- ÉNONCÉ DU PROBLÈME -
Écrivez la suite de l’article consacré à L’Anthropologie de l’art de Muriel Van Vliet, en partant de sa dernière phrase.

──────── EXTRAIT DU TEXTE ────────

Normalienne agrégée et docteure en philosophie, Muriel Van Vliet publie un opuscule passionnant, L’Anthropologie de l’art, aux éditions Apogée.
L’anthropologie de l’art est une discipline qui étudie les œuvres d’art sous l’angle de la diversité culturelle, en considérant les aspects esthétiques, techniques, religieux, sociaux ou politiques. Elle a émergé au XIXe siècle, en même temps que l’apparition de catalogues et revues comparant l’art occidental et extra-occidental. Les ethnologues et paléontologues se sont par exemple intéressés aux objets hybrides, situés entre art et technique, art et religion, art et proto-écriture. Dans son opuscule, Muriel Van Vliet verbalise des conceptions de l’art qui diffèrent nettement de l’esthétique traditionnelle défendue par des penseurs tels que Boileau, Hume, Kant ou Hegel. Il s’agit de questionner les normes absolues de l’art, la hiérarchisation des genres artistiques et les critères universels du « beau ».
Dans l’opuscule de Muriel Van Vliet, la représentation des œuvres, leur insertion dans leur culture d’origine, leur présentation dans les musées, le rapport qu’entretiennent les sociétés avec elles, l’impact de la photographie sur elles et même les articulations entre l’anthropologie de l’art et l’écologie vont être abondamment discutés. L’auteure aborde successivement plusieurs théoriciens de l’art, d’Aby Warburg à Ernst Cassirer en passant par Erwin Panofsky ou André Leroi-Gourhan. Chacun a apporté sa pierre réflexive à un édifice patiemment construit, proposant un nouveau regard sur l’art et ses problématisations.
Historien de l’art allemand du début du XXe siècle, Aby Warburg est notamment connu pour ses conceptions novatrices de l’art et des images. Sa Bibliothèque était organisée de manière particulière, selon un système de classement complexe, basé sur l’idée de parentés thématiques. Warburg avait la conviction que les œuvres d’art ne peuvent être comprises indépendamment de leur contexte culturel. Il était intéressé par les connexions entre l’art, la religion, la mythologie, la philosophie et d’autres domaines de la culture. Selon lui, les images ont une vie propre et peuvent être considérées comme des témoins de la pensée humaine à travers le temps. Il a favorisé l’interaction entre disciplines, atténuant la séparation entre art majeur et mineur, et mettant l’accent sur l’émotion et le rituel dans l’art. Son travail reflétait une fascination pour le parcours de l’humanité de l’irrationnel à la rationalité, et l’intérêt pour le traumatisme et l’affect dans l’art. Il a utilisé la photographie pour accéder à des œuvres autrement inaccessibles et mettre en lumière la survivance à travers les images.
Ernst Cassirer, philosophe allemand du XXe siècle, partageait avec Aby Warburg la mise en valeur des aspects irrationnels de la culture. Ils considéraient l’art et le rituel comme des contrepoints essentiels à l’abstraction de la science, ce qui élargit l’approche esthétique au-delà de la beauté pour inclure la culture dans son ensemble. Cassirer et Warburg se concentraient sur le processus complet de signification. Ils cherchaient à comprendre comment nous donnons du sens au monde de différentes façons. Leur philosophie se concentre sur la relation entre le sujet et le monde, et entre les sujets eux-mêmes.

──────── ENTRÉES EXTRAITES ────────

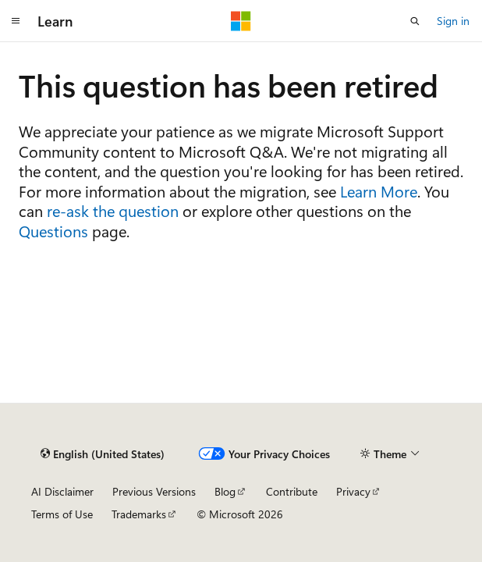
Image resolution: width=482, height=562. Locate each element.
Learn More (378, 190)
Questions (53, 230)
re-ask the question (113, 210)
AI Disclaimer (62, 491)
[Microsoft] (241, 21)
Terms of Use (62, 514)
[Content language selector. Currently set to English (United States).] (102, 453)
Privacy (353, 491)
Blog (225, 491)
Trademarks (139, 514)
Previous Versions (154, 491)
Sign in (453, 20)
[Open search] (415, 21)
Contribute (291, 491)
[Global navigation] (15, 21)
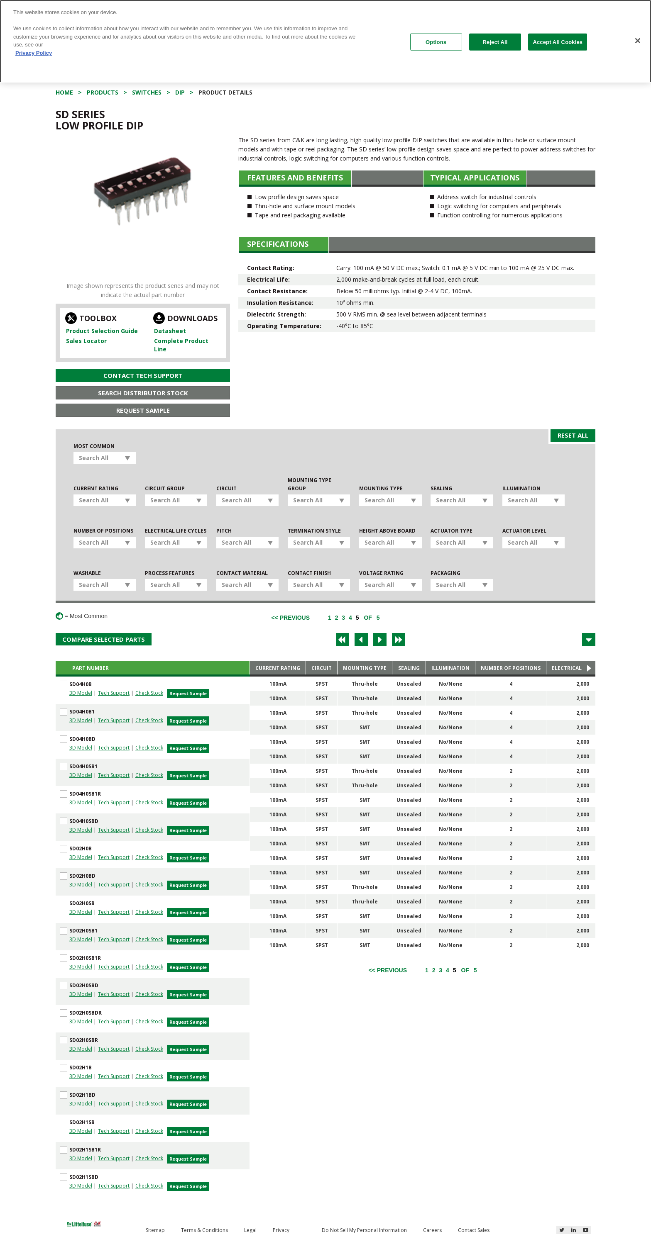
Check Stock (149, 692)
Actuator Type (451, 530)
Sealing (441, 488)
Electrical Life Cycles (175, 530)
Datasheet (170, 331)
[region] (325, 41)
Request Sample (143, 410)
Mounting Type (381, 488)
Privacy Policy (33, 53)
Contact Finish (309, 573)
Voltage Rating (381, 573)
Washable (87, 573)
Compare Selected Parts (103, 639)
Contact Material (242, 573)
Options (436, 42)
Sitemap (155, 1230)
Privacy (281, 1230)
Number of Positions (103, 530)
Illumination (521, 488)
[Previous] (290, 617)
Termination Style (314, 530)
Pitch (224, 530)
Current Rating (95, 488)
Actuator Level (524, 530)
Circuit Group (165, 488)
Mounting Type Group (309, 484)
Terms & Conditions (204, 1230)
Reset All (573, 435)
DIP (180, 92)
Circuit (226, 488)
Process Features (169, 573)
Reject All (495, 42)
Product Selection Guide (102, 331)
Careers (432, 1230)
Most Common (94, 446)
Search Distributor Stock (143, 393)
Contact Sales (473, 1230)
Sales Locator (86, 341)
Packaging (445, 573)
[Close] (638, 41)
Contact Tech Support (142, 375)
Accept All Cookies (557, 42)
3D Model (80, 692)
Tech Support (114, 692)
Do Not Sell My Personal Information (364, 1230)
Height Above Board (387, 530)
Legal (250, 1230)
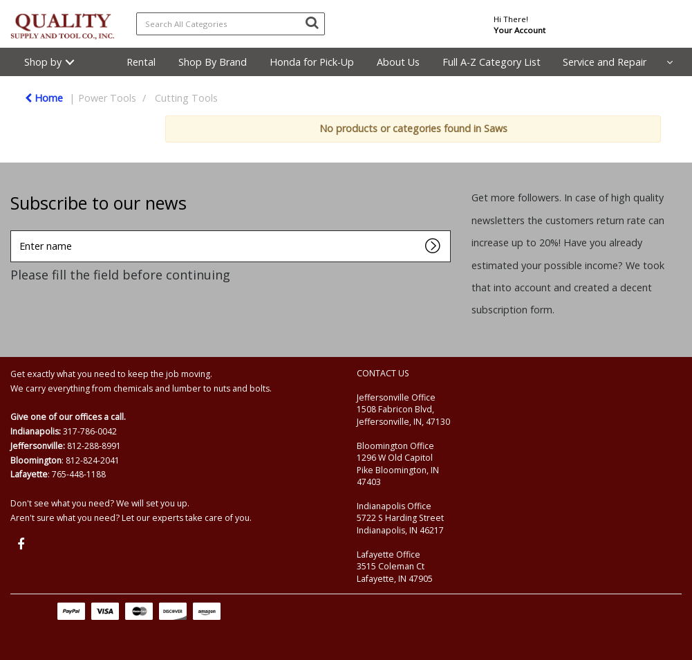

────────

- RÉSULTAT FINAL -
Sans réelle surprise, Erwin Panofsky occupe une place de choix dans l’ouvrage. Il a joué un rôle important dans le développement de l’approche anthropologique de l’art, qui consiste à étudier les œuvres d’art en tenant compte de leur contexte culturel, social et historique. Selon lui, comprendre une œuvre d’art nécessite de comprendre les croyances, les valeurs et les symboles de la culture qui l’a produite. Il a développé une méthode d’analyse appelée « iconologie », qui consiste à interpréter les images en identifiant les symboles et les significations culturelles qui y sont représentés. Il s’intéressait au rôle de la perspective dans l’art. Il soutenait que la perspective n’est pas simplement une technique de représentation réaliste, mais qu’elle est chargée de significations culturelles plus profondes.
Erwin Panofsky soulève aussi la question de la surinterprétation et de l’objectivité. Selon lui, le recul temporel et une connaissance approfondie de l’histoire des types et des mentalités de base garantissent l’objectivité. Il appelle ce processus le « cercle herméneutique », où la recréation subjective est constamment corrigée par l’enquête archéologique objective. Le « cercle herméneutique » implique que la signification d’un détail ou d’un élément particulier dans une œuvre d’art soit comprise en relation avec le contexte plus large de l’œuvre dans son ensemble, tandis que la compréhension de l’ensemble est influencée par les détails et les éléments individuels qui le composent. Pour interpréter une œuvre d’art, Panofsky a suggéré de suivre un processus itératif de va-et-vient entre trois niveaux d’analyse : le niveau pré-iconographique, le niveau iconographique et le niveau iconologique.
De son côté, Leroi-Gourhan souligne la marge de liberté des humains, même face à des contraintes matérielles extrêmes, observant par exemple des variations stylistiques dans les vêtements et les habitats. Il met en évidence une interaction constante entre l’homme et son environnement, et la créativité technique pour utiliser les ressources naturelles. Dans Le Geste et la Parole, il propose une lecture du progrès technique comme vecteur d’invention de nouveaux outils et langages.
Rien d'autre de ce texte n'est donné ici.